* Work instruction 1
Return everything from "Hamlin Fistula Hospital provides" down to "great humanitarian endeavour." in the passage about the Hamlin Fistula Hospital.
* Work instruction 2
In the passage about the Hamlin Fistula Hospital, why do many women need rehabilitation services after surgery? Answer in one to three sentences.

* Text provided
□ □ □
Reginald Hamlin worked there until his death in 1993 and Catherine continued on until now with more than 42,000 patients treated. When we met Catherine she had been nominated for the Nobel Peace Prize in 2014 for the 2nd time. Among her many awards is “The Right Livelyhood Award” which is the Alternative Peace Prize which she received in 2009. The great work of Hamlin Fistula continued and expanded. In 1999 the hospital was expanded and a great rehabilitation facility planned. In 2004 an ambitious further expansion programme commenced to build 5 Regional Fistula centres.
To improve maternal health in Rural Ethiopia Catherine at the age of 84 began training midwives to prevent fistula. The Hamlin College of Midwives was the start of a plan to place midwives in 25 rural health centres around the country as part of a plan to locate high level maternal health skills in rural areas.
A key preventative strategy of the Ethiopian Ministry of Health is to increase the number of trained midwives across the Country – with a goal of providing midwife care for every pregnant woman in Ethiopia.
Hamlin Fistula Hospital provides comprehensive care to all patients before and after surgery free of charge – following surgery many women require rehabilitation services to assist them to reintegrate back into village life, build self-esteem and/or find meaningful employment. It provides comprehensive learning, health and reintegration services with specialist teams of teachers, social workers, psychologists, physiotherapists, and nurses.
This work is so wonderful one can only be so full of gratitude and appreciation for everyone who has given of their abilities and generosity to help this great humanitarian endeavour.
Finally to give you some idea of the difference that this health care has made I can only quote something said by a young mother at an outreach clinic in rural Ethiopia:
“I thought I was the only one with this terrible problem. Since I gave birth to a dead baby boy I have leaked urine constantly. It has eaten away at the skin. The pain is terrible but the shame is much worse. When I came here, I could not believe my eyes, the whole world is here. So many other girls suffering in the same way. This is the first time I have been able to smile since the baby was born.”
Ethiopia is a country facing great challenges but has made great achievements too as I saw in many of the Irish development Programmes I visited. However, walking into the Hamlin Fistula Hospital was a truly extraordinary and uplifting experience for women including the poorest and the most remote rural areas facilities of the highest standard in professional care and atmosphere and concern were on offer. What was being provided was all the more important that this care was being provided for women with an often hidden and neglected disability that was of1 the Obstetric Fistula which is an injury received from neglect during a long obstructed childbirth.
I saw the difference it made in the lives of those treated and those who stayed on to help in a pioneering and powerfully assisting facility for women in Africa.
□ □ □
* Dataset
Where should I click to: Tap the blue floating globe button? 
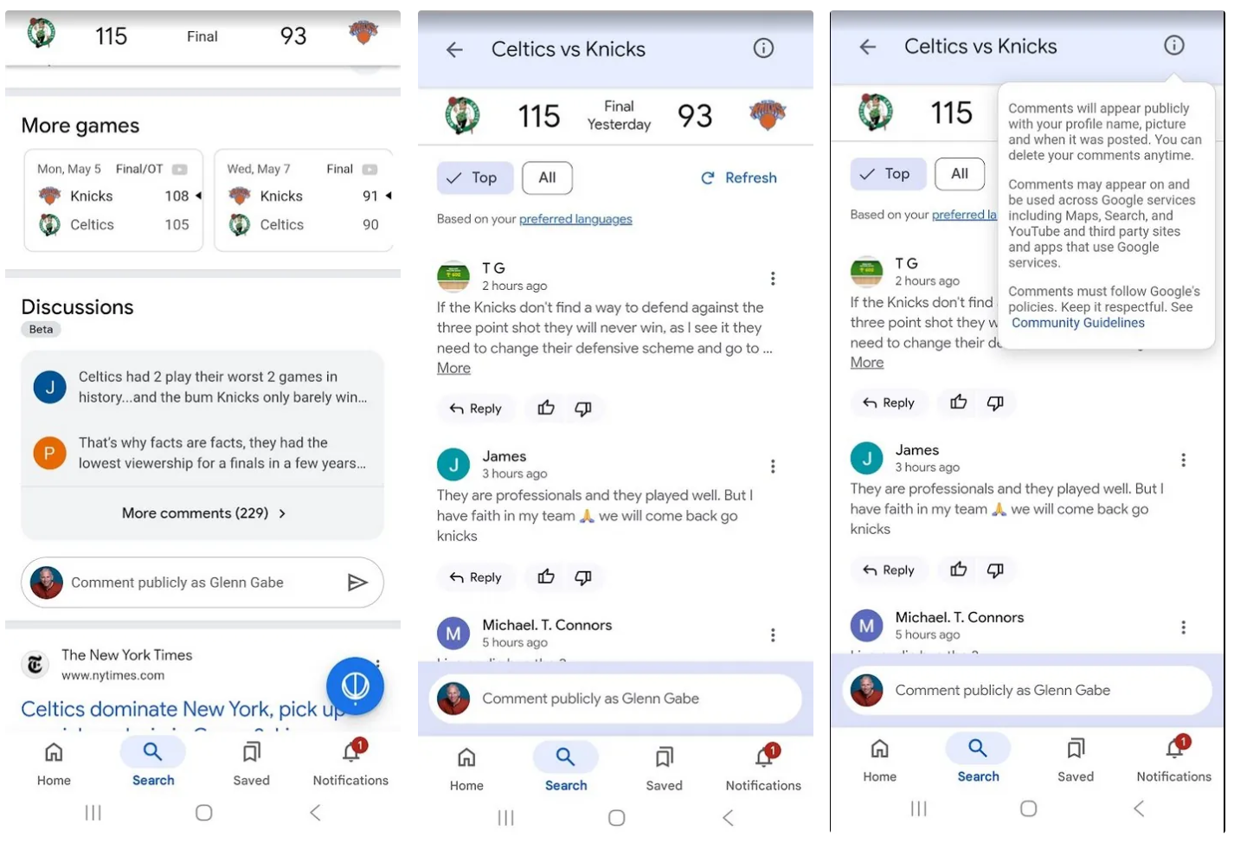355,686
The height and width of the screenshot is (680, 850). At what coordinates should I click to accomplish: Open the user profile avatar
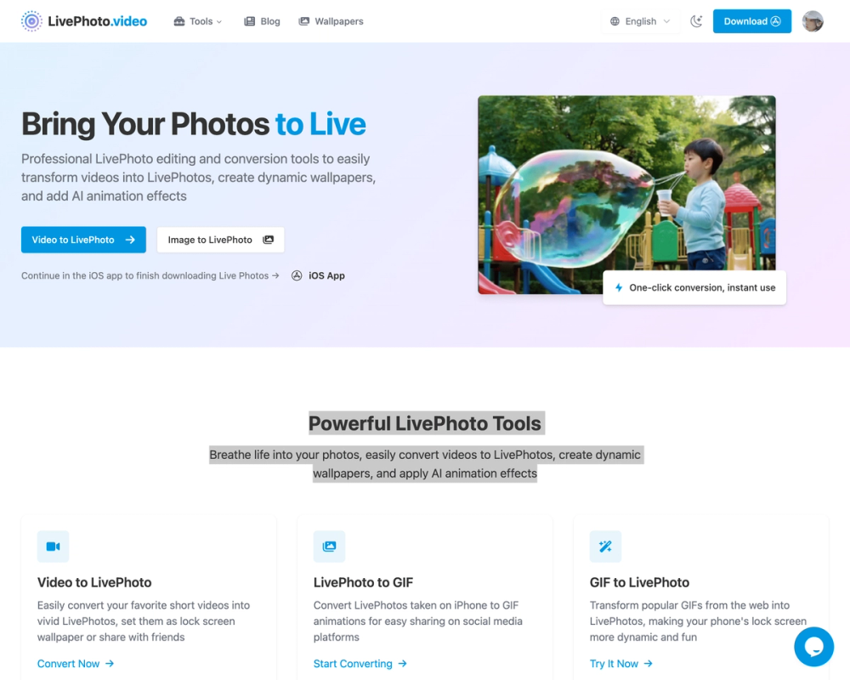[x=813, y=21]
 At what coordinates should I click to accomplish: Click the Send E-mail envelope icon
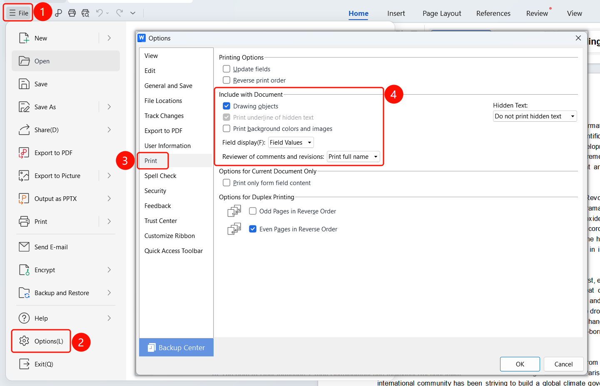coord(24,247)
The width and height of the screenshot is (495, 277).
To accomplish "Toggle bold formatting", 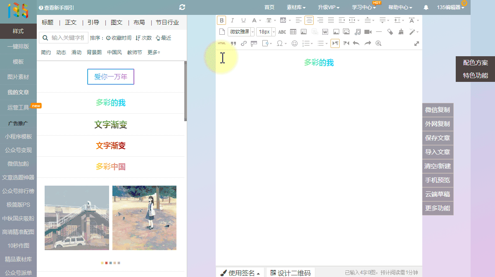I will [x=221, y=20].
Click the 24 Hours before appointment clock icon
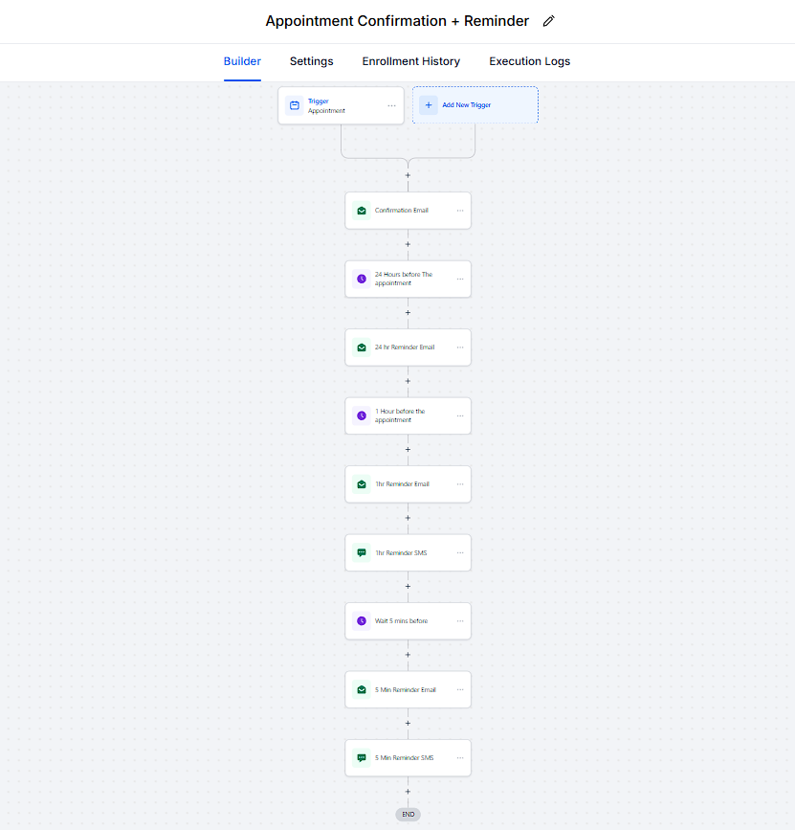795x830 pixels. coord(362,279)
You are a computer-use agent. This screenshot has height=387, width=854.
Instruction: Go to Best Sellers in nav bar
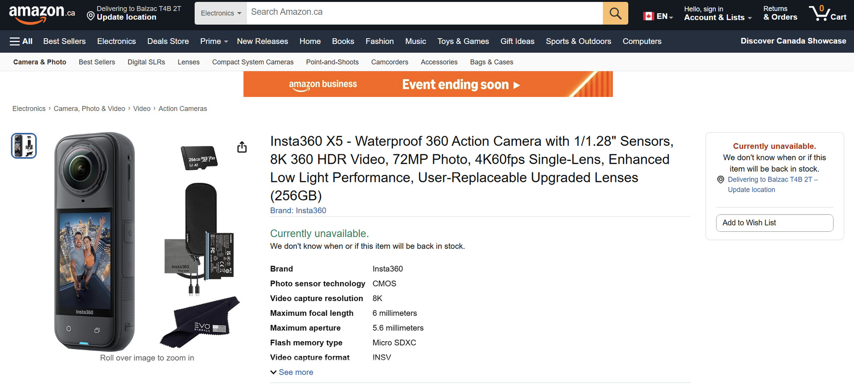[64, 41]
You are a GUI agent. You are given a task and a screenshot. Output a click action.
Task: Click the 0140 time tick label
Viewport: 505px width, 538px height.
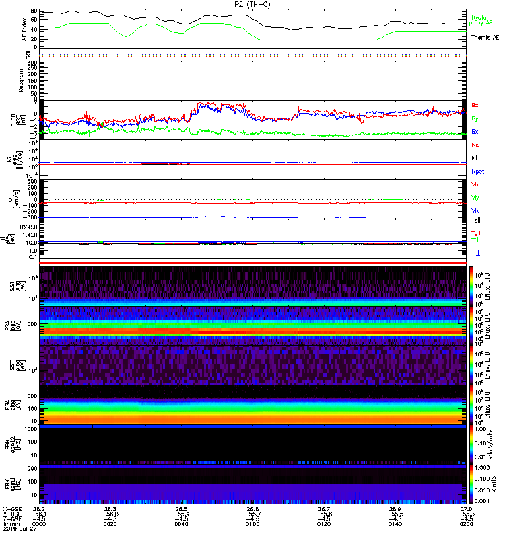(395, 524)

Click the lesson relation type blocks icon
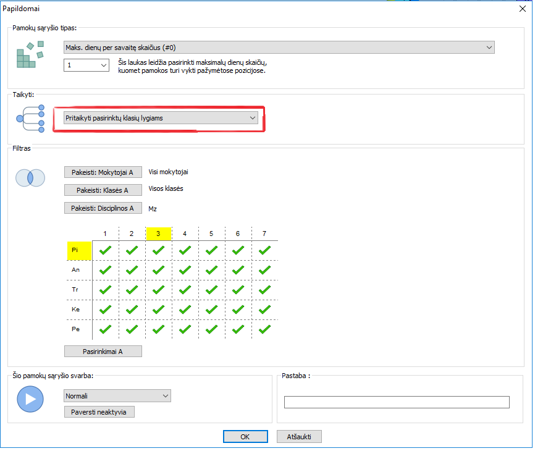[30, 54]

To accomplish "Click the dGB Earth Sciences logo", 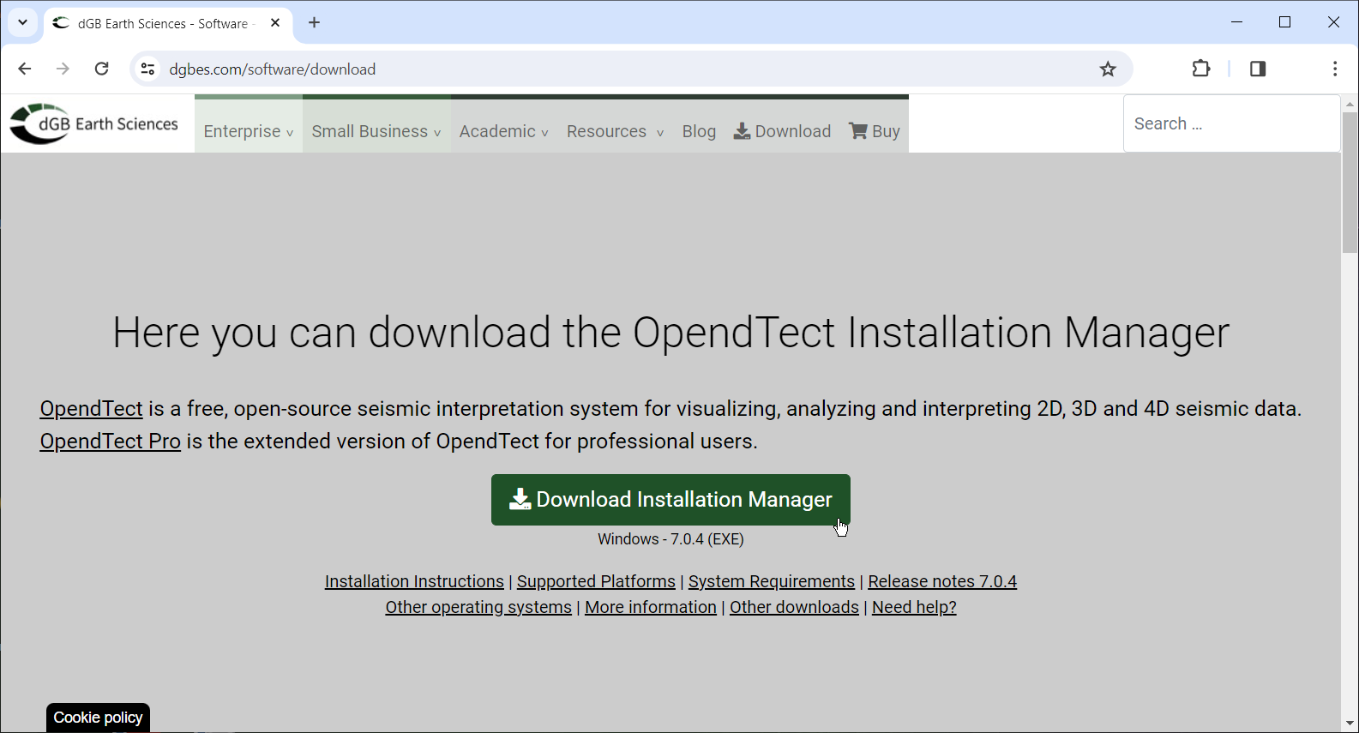I will point(94,124).
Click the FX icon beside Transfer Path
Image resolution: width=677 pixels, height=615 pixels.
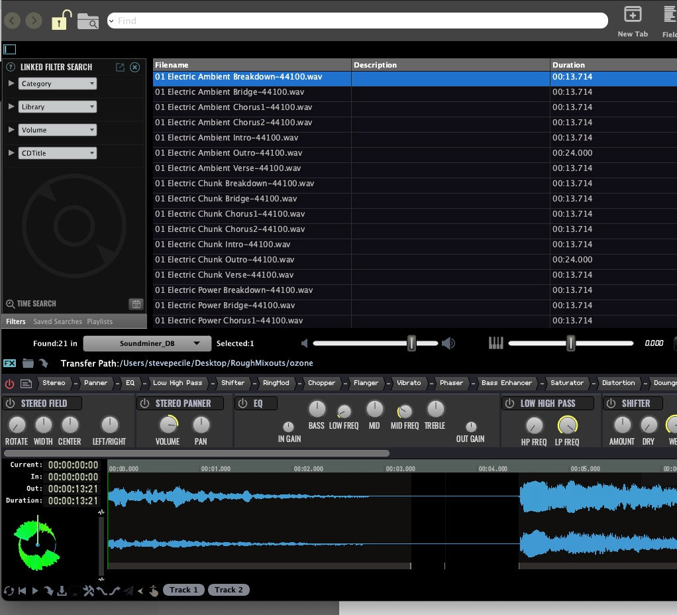click(10, 363)
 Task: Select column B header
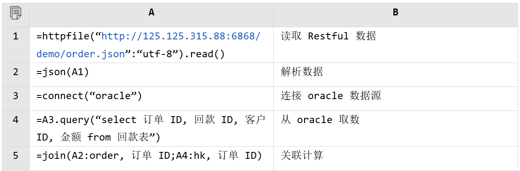[395, 13]
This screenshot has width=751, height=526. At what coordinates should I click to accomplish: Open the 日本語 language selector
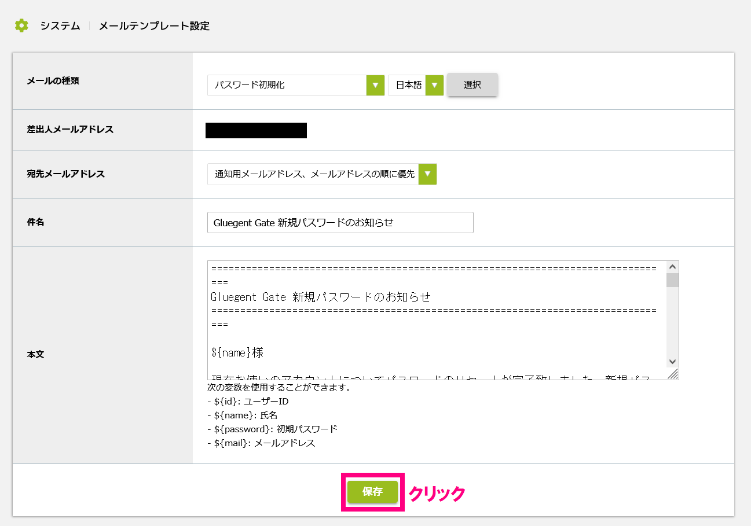point(408,84)
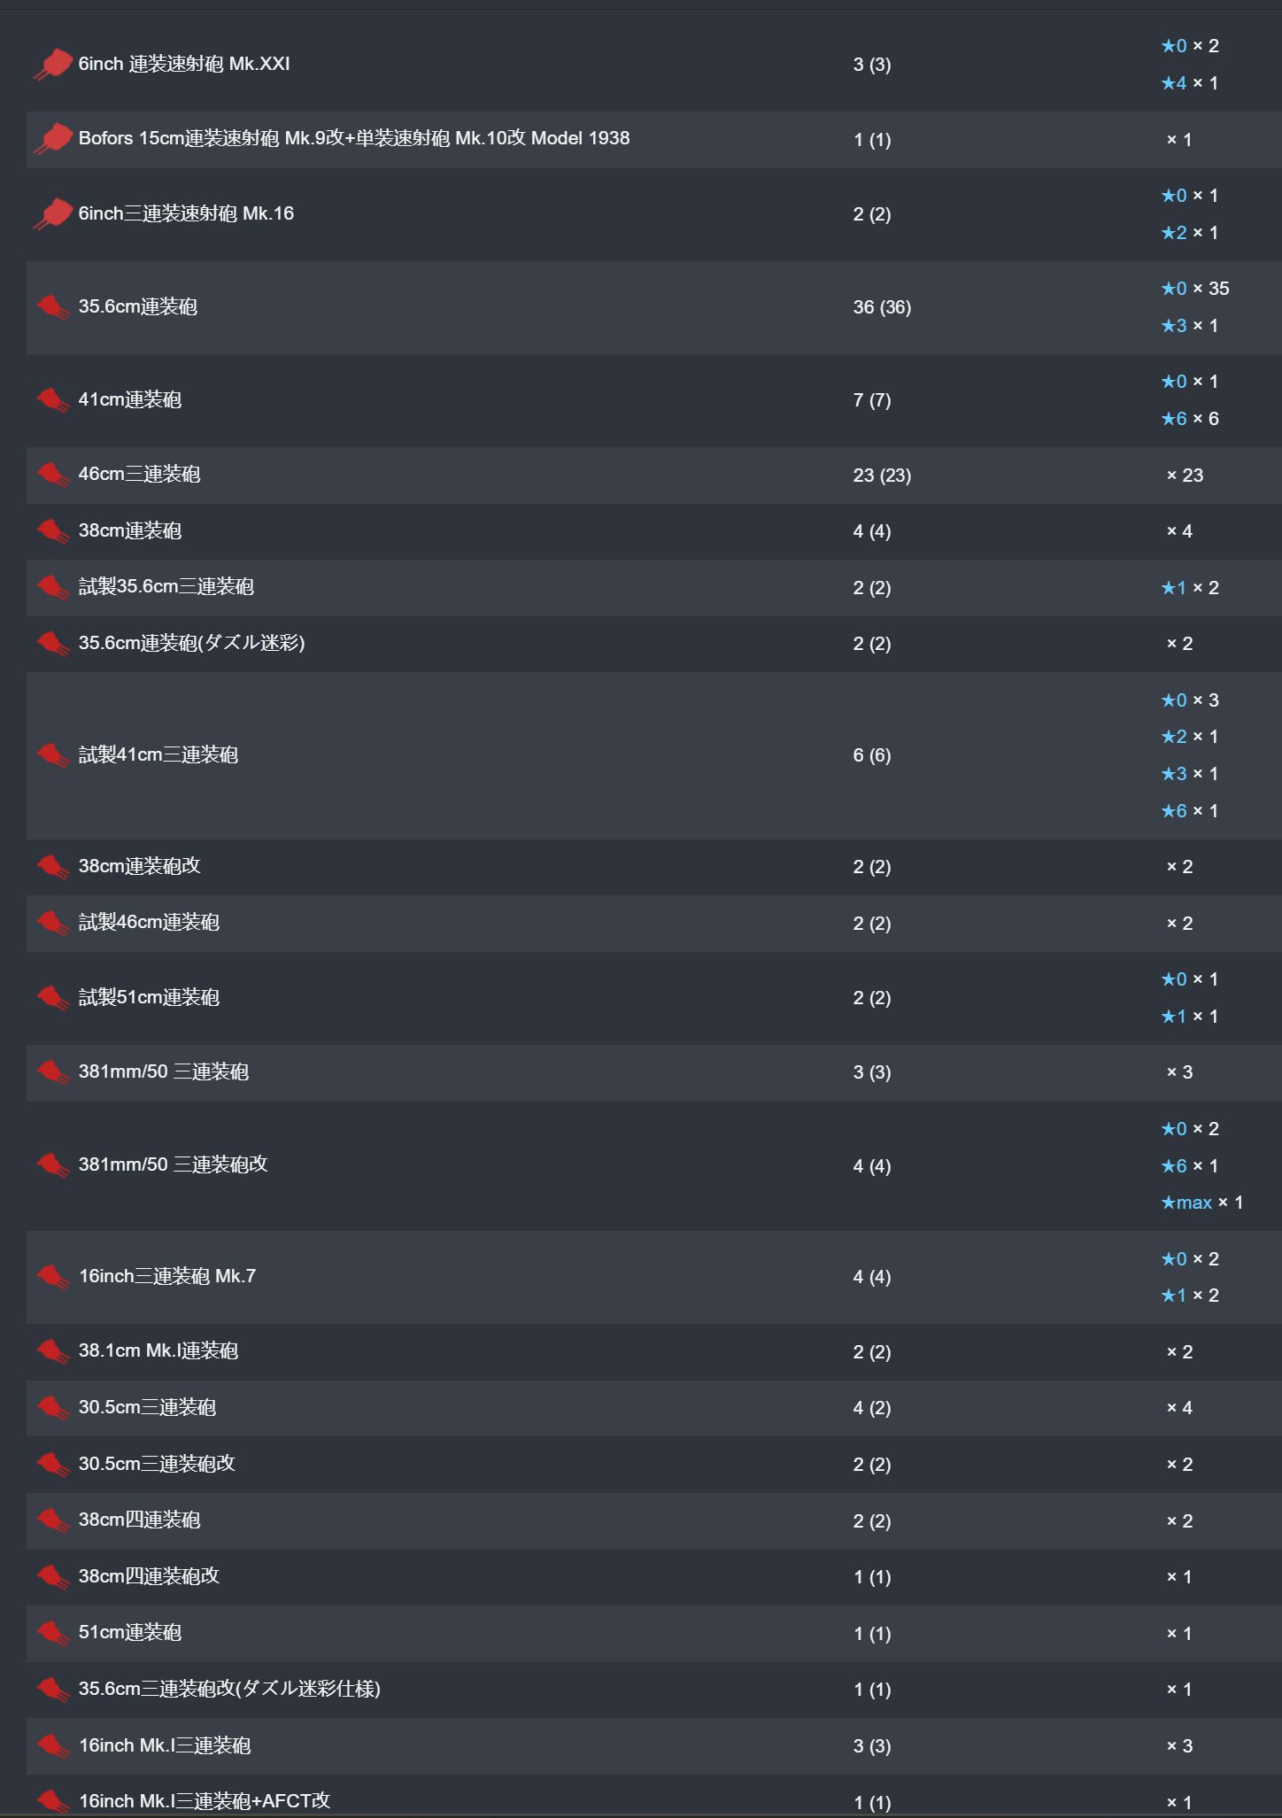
□ □ □
* Answer space 1
Hamlin Fistula Hospital provides comprehensive care to all patients before and after surgery free of charge – following surgery many women require rehabilitation services to assist them to reintegrate back into village life, build self-esteem and/or find meaningful employment. It provides comprehensive learning, health and reintegration services with specialist teams of teachers, social workers, psychologists, physiotherapists, and nurses.
This work is so wonderful one can only be so full of gratitude and appreciation for everyone who has given of their abilities and generosity to help this great humanitarian endeavour.

* Answer space 2
Many women need rehabilitation services after surgery to help them reintegrate into village life, build self-esteem and/or find meaningful employment.